Problem description:
Rewrite the part of the listing that opens with the line containing "Click the Guida..." and closes with the line containing "click(x=808, y=206)", requests included. Multiply every coordinate in the answers by 1.45 and round each result to a whole number, rounding halves up, while leaving all numbers in the requests unchanged.

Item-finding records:
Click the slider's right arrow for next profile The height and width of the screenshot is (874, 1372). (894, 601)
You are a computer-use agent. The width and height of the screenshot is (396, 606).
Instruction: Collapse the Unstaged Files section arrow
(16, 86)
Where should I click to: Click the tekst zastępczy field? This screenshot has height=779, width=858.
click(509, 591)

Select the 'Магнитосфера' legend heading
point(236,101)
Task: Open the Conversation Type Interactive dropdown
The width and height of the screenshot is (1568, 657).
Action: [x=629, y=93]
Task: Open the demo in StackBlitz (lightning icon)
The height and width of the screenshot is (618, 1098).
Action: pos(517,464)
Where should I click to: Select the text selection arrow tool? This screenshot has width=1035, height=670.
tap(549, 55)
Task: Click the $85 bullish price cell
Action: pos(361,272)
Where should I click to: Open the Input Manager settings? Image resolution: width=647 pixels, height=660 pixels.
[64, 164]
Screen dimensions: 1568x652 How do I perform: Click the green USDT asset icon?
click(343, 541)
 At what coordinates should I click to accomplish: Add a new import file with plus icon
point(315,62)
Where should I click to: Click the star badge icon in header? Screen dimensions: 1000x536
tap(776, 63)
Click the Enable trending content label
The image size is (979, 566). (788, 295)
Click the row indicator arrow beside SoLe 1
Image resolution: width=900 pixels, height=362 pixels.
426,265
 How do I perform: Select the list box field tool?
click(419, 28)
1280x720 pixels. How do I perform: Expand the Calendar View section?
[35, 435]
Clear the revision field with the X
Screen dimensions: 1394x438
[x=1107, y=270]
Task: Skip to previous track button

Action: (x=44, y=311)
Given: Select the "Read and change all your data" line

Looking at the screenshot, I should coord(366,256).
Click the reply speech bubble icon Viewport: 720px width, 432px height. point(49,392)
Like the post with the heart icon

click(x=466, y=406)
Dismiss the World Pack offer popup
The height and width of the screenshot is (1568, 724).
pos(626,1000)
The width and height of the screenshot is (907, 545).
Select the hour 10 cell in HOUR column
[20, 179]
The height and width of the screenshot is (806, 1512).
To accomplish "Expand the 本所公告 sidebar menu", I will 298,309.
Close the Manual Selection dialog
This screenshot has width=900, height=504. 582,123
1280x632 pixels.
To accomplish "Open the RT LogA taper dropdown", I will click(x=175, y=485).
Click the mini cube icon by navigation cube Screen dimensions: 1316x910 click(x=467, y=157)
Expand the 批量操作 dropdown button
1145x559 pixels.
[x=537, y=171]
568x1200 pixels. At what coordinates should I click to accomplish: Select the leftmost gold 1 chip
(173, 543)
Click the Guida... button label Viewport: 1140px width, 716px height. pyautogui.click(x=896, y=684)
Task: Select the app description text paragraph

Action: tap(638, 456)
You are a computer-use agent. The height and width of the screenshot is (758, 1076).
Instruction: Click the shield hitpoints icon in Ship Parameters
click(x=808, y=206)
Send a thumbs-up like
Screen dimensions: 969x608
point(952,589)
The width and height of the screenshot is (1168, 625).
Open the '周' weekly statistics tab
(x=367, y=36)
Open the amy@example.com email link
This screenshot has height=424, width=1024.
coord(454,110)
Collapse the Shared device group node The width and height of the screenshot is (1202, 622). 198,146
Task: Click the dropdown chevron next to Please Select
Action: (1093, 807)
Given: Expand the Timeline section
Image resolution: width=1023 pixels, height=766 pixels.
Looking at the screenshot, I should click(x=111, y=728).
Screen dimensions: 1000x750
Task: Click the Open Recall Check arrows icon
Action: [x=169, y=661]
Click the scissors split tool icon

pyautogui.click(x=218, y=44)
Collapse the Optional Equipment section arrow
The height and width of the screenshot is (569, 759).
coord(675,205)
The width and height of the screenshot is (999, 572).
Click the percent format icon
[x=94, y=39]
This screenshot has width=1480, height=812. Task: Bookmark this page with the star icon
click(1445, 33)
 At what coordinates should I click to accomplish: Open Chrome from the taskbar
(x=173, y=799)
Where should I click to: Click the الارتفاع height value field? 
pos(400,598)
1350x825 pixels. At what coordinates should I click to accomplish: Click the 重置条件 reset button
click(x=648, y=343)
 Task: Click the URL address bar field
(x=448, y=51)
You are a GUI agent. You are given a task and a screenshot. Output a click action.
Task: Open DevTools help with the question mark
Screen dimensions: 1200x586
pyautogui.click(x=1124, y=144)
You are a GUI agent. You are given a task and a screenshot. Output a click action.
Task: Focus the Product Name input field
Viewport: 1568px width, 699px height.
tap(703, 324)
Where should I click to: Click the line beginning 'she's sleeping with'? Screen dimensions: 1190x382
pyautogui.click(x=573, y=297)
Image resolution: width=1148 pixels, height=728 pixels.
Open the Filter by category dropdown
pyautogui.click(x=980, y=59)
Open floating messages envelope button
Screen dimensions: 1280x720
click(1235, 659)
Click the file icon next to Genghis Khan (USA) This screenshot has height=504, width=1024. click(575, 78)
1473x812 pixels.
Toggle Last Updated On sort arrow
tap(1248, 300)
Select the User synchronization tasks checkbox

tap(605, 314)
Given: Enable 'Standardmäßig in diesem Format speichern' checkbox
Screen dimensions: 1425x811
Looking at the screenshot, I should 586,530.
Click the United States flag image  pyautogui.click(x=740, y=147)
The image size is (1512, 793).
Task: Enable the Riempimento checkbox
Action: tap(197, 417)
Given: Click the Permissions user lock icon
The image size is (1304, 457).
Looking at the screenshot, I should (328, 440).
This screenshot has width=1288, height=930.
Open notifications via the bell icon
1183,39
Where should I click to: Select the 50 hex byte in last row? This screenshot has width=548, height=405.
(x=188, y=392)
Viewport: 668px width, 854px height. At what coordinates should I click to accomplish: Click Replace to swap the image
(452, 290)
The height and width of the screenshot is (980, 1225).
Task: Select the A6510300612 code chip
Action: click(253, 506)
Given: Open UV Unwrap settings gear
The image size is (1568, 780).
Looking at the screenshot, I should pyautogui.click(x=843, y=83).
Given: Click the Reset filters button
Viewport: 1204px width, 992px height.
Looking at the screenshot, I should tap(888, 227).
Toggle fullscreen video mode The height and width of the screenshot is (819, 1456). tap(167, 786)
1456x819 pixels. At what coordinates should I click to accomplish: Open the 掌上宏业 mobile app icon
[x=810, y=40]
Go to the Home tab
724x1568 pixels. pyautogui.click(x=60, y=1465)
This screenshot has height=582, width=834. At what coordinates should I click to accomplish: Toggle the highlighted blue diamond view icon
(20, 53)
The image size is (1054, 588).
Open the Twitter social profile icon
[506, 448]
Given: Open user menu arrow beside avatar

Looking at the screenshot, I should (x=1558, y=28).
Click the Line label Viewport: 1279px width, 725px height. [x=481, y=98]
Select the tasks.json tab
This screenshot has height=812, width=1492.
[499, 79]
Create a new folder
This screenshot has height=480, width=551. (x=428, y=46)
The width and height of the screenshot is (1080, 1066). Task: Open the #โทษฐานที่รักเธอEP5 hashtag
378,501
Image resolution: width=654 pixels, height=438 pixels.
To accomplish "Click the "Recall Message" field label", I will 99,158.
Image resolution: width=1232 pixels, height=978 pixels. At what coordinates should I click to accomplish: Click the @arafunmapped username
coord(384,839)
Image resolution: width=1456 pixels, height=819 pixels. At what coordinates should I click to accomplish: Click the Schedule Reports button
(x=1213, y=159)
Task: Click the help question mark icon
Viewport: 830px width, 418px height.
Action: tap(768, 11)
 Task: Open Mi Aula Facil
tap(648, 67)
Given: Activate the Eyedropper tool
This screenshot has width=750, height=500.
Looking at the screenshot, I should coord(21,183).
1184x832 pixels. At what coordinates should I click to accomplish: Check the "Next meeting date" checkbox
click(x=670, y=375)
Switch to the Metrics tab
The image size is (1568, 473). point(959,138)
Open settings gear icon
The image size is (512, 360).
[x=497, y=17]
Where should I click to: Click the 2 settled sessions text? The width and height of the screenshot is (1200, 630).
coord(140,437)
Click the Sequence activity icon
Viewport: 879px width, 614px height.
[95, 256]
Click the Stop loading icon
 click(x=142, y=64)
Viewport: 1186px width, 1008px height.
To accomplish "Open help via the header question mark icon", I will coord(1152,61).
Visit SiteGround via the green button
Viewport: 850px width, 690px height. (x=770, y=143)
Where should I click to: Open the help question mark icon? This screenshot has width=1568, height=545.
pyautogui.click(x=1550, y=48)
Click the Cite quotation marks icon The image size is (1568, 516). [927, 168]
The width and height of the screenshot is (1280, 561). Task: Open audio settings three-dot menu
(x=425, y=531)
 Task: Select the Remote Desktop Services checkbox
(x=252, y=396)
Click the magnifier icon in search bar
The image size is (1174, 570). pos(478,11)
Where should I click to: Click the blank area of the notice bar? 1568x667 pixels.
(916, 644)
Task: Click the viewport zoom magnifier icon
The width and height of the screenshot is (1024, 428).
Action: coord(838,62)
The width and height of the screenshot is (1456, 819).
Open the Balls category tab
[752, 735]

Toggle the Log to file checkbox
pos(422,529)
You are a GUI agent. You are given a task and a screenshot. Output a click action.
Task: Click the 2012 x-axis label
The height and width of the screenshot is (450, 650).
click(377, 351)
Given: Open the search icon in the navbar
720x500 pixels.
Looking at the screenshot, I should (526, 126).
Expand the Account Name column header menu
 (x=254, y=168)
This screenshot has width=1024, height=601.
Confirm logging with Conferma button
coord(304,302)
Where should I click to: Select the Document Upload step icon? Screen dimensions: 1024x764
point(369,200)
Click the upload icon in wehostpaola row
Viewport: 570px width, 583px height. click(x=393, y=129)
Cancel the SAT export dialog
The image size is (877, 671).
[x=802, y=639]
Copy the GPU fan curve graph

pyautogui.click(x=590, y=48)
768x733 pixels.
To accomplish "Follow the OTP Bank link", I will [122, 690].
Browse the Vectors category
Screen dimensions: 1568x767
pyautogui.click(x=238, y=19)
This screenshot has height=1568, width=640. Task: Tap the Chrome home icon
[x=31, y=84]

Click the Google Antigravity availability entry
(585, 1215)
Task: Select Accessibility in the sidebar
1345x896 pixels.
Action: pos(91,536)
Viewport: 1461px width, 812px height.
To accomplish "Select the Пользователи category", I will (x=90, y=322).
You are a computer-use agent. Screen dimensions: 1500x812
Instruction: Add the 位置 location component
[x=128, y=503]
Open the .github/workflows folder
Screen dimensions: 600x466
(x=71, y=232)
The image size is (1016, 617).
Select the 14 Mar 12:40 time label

Solution for this task:
Click the Guida... button label Viewport: 1140px width, 716px height. pyautogui.click(x=1299, y=992)
Task: Select the app description text paragraph

Action: tap(925, 661)
You are a computer-use agent. The height and width of the screenshot is (758, 1076).
Instruction: Click the shield hitpoints icon in Ship Parameters
click(x=1172, y=299)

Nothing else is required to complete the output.